## WORK TO BE COMPLETED
Transcribe the entries, keeping every character the same.

++++ MATERIAL SUPPLIED ++++

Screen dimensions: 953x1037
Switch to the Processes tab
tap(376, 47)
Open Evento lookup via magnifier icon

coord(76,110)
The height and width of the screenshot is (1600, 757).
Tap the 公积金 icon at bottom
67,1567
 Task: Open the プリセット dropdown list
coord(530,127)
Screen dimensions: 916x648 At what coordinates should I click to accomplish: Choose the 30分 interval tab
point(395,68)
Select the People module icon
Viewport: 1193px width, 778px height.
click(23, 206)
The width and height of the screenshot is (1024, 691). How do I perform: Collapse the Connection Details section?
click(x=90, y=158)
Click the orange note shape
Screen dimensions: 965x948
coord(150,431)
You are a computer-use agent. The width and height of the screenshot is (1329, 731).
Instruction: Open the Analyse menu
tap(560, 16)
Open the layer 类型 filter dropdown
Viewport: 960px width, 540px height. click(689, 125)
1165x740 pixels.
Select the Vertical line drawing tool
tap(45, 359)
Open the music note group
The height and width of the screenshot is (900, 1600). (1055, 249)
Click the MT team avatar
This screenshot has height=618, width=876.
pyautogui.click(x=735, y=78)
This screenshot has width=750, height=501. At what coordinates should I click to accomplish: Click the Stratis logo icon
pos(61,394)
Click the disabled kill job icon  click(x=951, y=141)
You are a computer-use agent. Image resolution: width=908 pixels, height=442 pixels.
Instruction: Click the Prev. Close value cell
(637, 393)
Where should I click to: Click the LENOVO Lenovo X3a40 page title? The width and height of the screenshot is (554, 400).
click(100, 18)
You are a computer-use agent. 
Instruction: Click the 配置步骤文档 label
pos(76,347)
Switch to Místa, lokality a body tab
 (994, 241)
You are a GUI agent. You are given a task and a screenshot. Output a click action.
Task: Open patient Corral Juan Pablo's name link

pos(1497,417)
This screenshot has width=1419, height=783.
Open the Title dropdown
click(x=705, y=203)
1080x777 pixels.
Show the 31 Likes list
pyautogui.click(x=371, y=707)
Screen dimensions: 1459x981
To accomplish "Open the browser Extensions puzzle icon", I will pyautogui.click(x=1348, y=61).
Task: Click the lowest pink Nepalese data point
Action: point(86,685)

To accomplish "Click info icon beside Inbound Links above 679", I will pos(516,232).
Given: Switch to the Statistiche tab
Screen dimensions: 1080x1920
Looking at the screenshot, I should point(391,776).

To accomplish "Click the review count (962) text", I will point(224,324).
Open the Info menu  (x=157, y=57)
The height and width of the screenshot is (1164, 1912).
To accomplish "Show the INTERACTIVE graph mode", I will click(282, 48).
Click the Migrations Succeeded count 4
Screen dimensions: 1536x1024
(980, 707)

++++

## YOUR RESPONSE
Screen dimensions: 953x1037
Switch to the Processes tab
tap(376, 47)
Open Evento lookup via magnifier icon

coord(76,110)
The height and width of the screenshot is (1600, 757).
Tap the 公积金 icon at bottom
67,1567
 Task: Open the プリセット dropdown list
coord(530,127)
Screen dimensions: 916x648 At what coordinates should I click to accomplish: Choose the 30分 interval tab
point(395,68)
Select the People module icon
Viewport: 1193px width, 778px height.
click(23, 206)
The width and height of the screenshot is (1024, 691). How do I perform: Collapse the Connection Details section?
click(x=90, y=158)
Click the orange note shape
Screen dimensions: 965x948
coord(150,431)
You are a computer-use agent. The width and height of the screenshot is (1329, 731).
Instruction: Open the Analyse menu
tap(560, 16)
Open the layer 类型 filter dropdown
Viewport: 960px width, 540px height. click(689, 125)
1165x740 pixels.
Select the Vertical line drawing tool
tap(45, 359)
Open the music note group
The height and width of the screenshot is (900, 1600). (1055, 249)
Click the MT team avatar
This screenshot has height=618, width=876.
pyautogui.click(x=735, y=78)
This screenshot has width=750, height=501. At what coordinates should I click to accomplish: Click the Stratis logo icon
pos(61,394)
Click the disabled kill job icon  click(x=951, y=141)
You are a computer-use agent. Image resolution: width=908 pixels, height=442 pixels.
Instruction: Click the Prev. Close value cell
(637, 393)
Where should I click to: Click the LENOVO Lenovo X3a40 page title? The width and height of the screenshot is (554, 400).
click(100, 18)
You are a computer-use agent. 
Instruction: Click the 配置步骤文档 label
pos(76,347)
Switch to Místa, lokality a body tab
 (994, 241)
You are a GUI agent. You are given a task and a screenshot. Output a click action.
Task: Open patient Corral Juan Pablo's name link

pos(1497,417)
This screenshot has width=1419, height=783.
Open the Title dropdown
click(x=705, y=203)
1080x777 pixels.
Show the 31 Likes list
pyautogui.click(x=371, y=707)
Screen dimensions: 1459x981
To accomplish "Open the browser Extensions puzzle icon", I will pyautogui.click(x=1348, y=61).
Task: Click the lowest pink Nepalese data point
Action: point(86,685)

To accomplish "Click info icon beside Inbound Links above 679", I will pos(516,232).
Given: Switch to the Statistiche tab
Screen dimensions: 1080x1920
Looking at the screenshot, I should point(391,776).

To accomplish "Click the review count (962) text", I will point(224,324).
Open the Info menu  (x=157, y=57)
The height and width of the screenshot is (1164, 1912).
To accomplish "Show the INTERACTIVE graph mode", I will click(282, 48).
Click the Migrations Succeeded count 4
Screen dimensions: 1536x1024
(980, 707)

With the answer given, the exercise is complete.